Even his unusual beauty and unfailing charm were something of a secret to him. When you read his statement that I made him a vampire because I coveted his plantation house, you can write that off to modesty more easily than stupidity, I suppose.

As for his belief that I was a peasant, well that was understandable. He was, after all, a discriminating and inhibited child of the middle class, aspiring as all the colonial planters did to be a genuine aristocrat though he had never met one, and I came from a long line of feudal lords who licked their fingers and threw the bones over their shoulders to the dogs as they dined.

When he says I played with innocent strangers, befriending them and then killing them, how was he to know that I hunted almost exclusively among the gamblers, the thieves, and the killers, being more faithful to my unspoken vow to kill the evildoer than even I had hoped I would be? (The young Freniere, for example, a planter whom Louis romanticizes hopelessly in his text, was in fact a wanton killer and a cheater at cards on the verge of signing over his family's plantation for debt when I struck him down. The whores I feasted upon in front of Louis once, to spite him, had drugged and robbed many a seaman who was never seen alive again. )

But little things like this don't really matter. He told the tale as he believed it.

And in a real way, Louis was always the sum of his flaws, the most beguilingly human fiend I have ever known. Even Marius could not have imagined such a compassionate and contemplative creature, always the gentleman, even teaching Claudia the proper use of table silver when she, bless her little black heart, had not the slightest need ever to touch a knife or a fork.

His blindness to the motives or the suffering of others was as much a part of his charm as his soft unkempt black hair or the eternally troubled expression in his green eyes.
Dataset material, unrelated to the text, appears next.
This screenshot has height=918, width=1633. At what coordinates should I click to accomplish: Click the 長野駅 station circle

And why should I bother to tell of the times he came to me in wretched anxiety, begging me never to leave him, of the times we walked together and talked together, acted Shakespeare together for Claudia's amusement, or went arm in arm to hunt the riverfront taverns or to waltz with the dark-skinned beauties of the celebrated quadroon balls?

Read between the lines.

I betrayed him when I created him, that is the significant thing. Just as I betrayed Claudia. And I forgive the nonsense he wrote, because he told the truth about the eerie contentment he and Claudia and I shared and had no right to share in those long nineteenth-century decades when the peacock colors of the ancient regime died out and the lovely music of Mozart and Haydn gave way to the bombast of Beethoven, which could sound at times too remarkably like the clang of my imaginary Hell's Bells.

I had what I wanted, what I had always wanted. I had them. And I could now and then forget Gabrielle and forget Nicki, and even forget Marius and the blank staring face of Akasha, or the icy touch of her hand or the heat of her blood.
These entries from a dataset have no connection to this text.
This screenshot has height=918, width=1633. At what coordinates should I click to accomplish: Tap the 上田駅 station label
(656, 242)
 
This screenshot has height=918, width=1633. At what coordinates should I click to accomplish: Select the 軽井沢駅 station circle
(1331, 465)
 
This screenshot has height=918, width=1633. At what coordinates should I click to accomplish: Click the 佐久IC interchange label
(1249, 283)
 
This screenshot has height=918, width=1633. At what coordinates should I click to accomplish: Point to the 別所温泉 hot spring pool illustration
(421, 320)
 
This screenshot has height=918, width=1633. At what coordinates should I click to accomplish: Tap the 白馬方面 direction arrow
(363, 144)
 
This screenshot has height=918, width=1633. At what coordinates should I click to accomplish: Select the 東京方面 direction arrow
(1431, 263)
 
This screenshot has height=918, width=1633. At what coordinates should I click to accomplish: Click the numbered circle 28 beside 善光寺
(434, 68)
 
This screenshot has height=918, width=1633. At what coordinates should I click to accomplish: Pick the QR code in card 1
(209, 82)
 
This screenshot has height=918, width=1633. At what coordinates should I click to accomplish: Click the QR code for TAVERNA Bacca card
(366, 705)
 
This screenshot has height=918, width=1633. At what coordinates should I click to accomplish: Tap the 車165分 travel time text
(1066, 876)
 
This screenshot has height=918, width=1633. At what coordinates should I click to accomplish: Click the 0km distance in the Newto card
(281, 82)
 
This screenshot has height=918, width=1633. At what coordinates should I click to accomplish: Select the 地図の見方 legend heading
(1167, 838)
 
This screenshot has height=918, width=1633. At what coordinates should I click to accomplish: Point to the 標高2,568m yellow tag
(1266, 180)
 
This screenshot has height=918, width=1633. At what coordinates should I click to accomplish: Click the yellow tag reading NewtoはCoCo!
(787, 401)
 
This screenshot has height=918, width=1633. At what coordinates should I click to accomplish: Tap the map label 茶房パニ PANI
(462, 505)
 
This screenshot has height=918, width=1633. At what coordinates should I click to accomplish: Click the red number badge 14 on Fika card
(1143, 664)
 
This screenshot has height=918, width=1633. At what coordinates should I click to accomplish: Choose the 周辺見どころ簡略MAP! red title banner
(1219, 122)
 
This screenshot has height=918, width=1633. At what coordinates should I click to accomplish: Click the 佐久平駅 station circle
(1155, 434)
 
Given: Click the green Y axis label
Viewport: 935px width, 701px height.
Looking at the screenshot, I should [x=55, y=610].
But I had always wanted many things. What accounted for the duration of the life he described in Interview with the Vampire? Why did we last so long?

All during the nineteenth century, vampires were "discovered" by the literary writers of Europe. Lord Ruthven, the creation of Dr. Polidori, gave way to Sir Francis Varney in the penny dreadfuls, and later came Sheridan Le Fanu's magnificent and sensuous Countess Carmilla Karnstein, and finally the big ape of the vampires, the hirsute Slav Count Dracula, who though he can turn himself into a bat or dematerialize at will, nevertheless crawls down the wall of his castle in the manner of a lizard apparently for fun -- all of these creations and many like them feeding the insatiable appetite for "gothic and fantastical tales. "

We were the essence of that nineteenth-century conception, aristocratically aloof, unfailingly elegant, and invariably merciless, and cleaving to each other in a land ripe for, but untroubled by, others of our kind.

Maybe we had found the perfect moment in history, the perfect balance between the monstrous and the human, the time when that "vampiric romance" born in my imagination amid the colorful brocades of the ancient regime should find its greatest

enhancement in the flowing black cape, the black top hat, and the little girl's luminous curls spilling down from their violet ribbon to the puffed sleeves of her diaphanous silk dress.